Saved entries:
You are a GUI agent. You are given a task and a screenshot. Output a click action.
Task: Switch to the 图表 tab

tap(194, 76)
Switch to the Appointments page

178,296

• [Task requirements]: The data above is to be returned exactly, with nothing altered.

• [Solution for this task]:
You are a GUI agent. You are given a task and a screenshot. Output a click action.
Task: Switch to the 图表 tab

tap(194, 76)
Switch to the Appointments page

178,296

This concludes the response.